Dataset entries:
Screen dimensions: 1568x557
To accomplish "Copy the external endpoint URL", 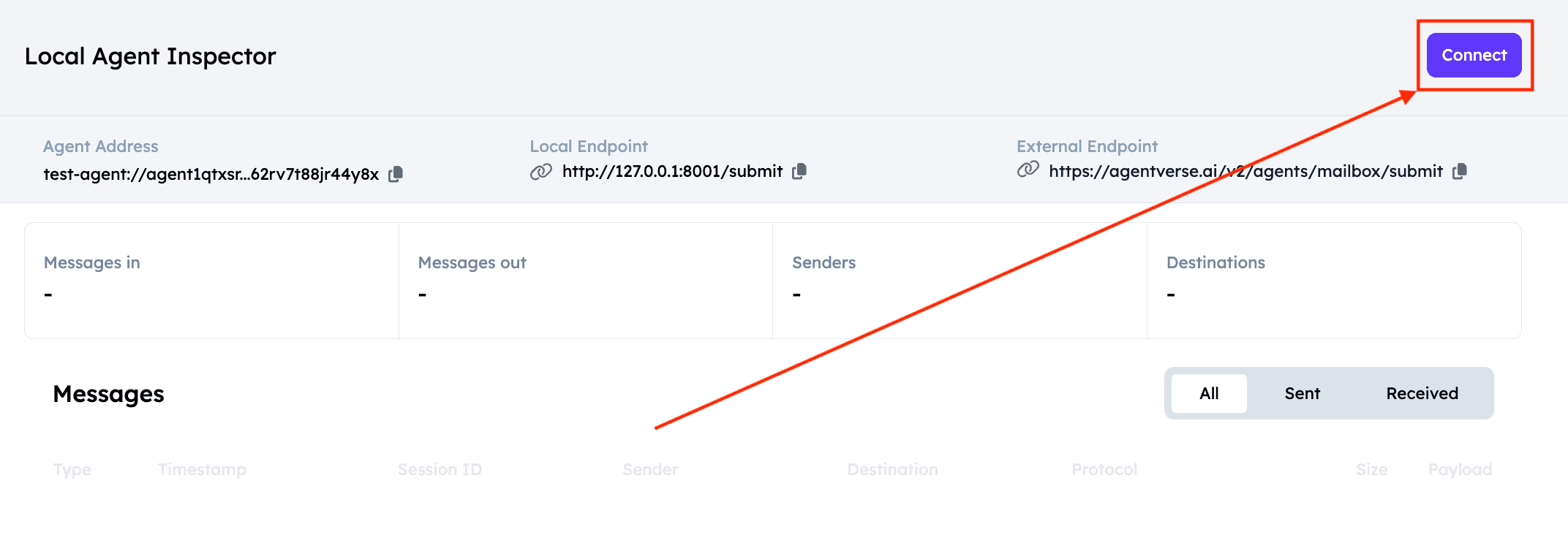I will coord(1460,171).
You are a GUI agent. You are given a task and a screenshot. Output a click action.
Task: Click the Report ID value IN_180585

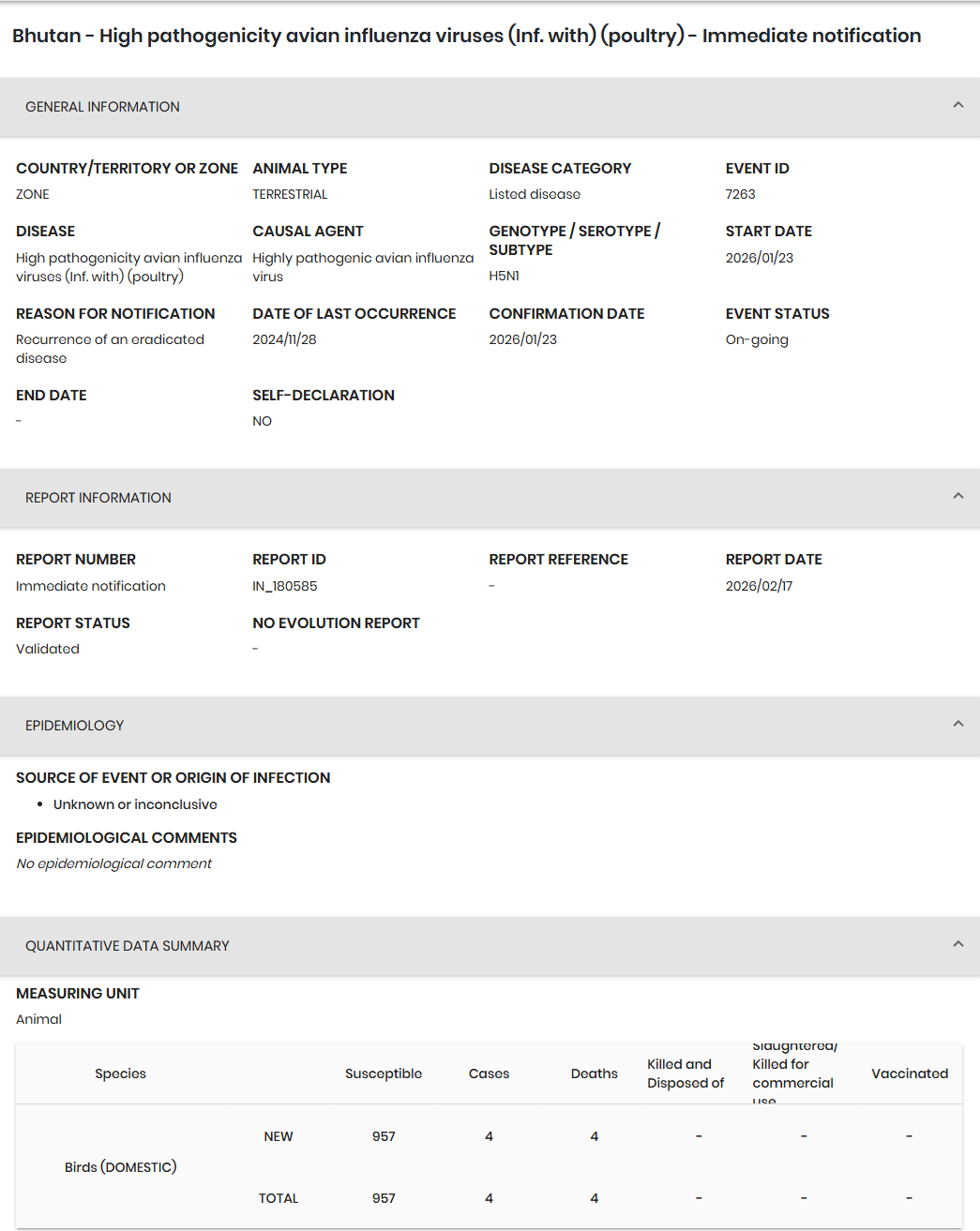285,586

### ABOUT THIS TASK
No pictures should appear in the answer, which is to be the lines from the line with "You are a GUI" through the end of the records above, restated exactly.

### ANSWER FOR THE TASK
You are a GUI agent. You are given a task and a screenshot. Output a click action.
Task: Click the Report ID value IN_180585

285,586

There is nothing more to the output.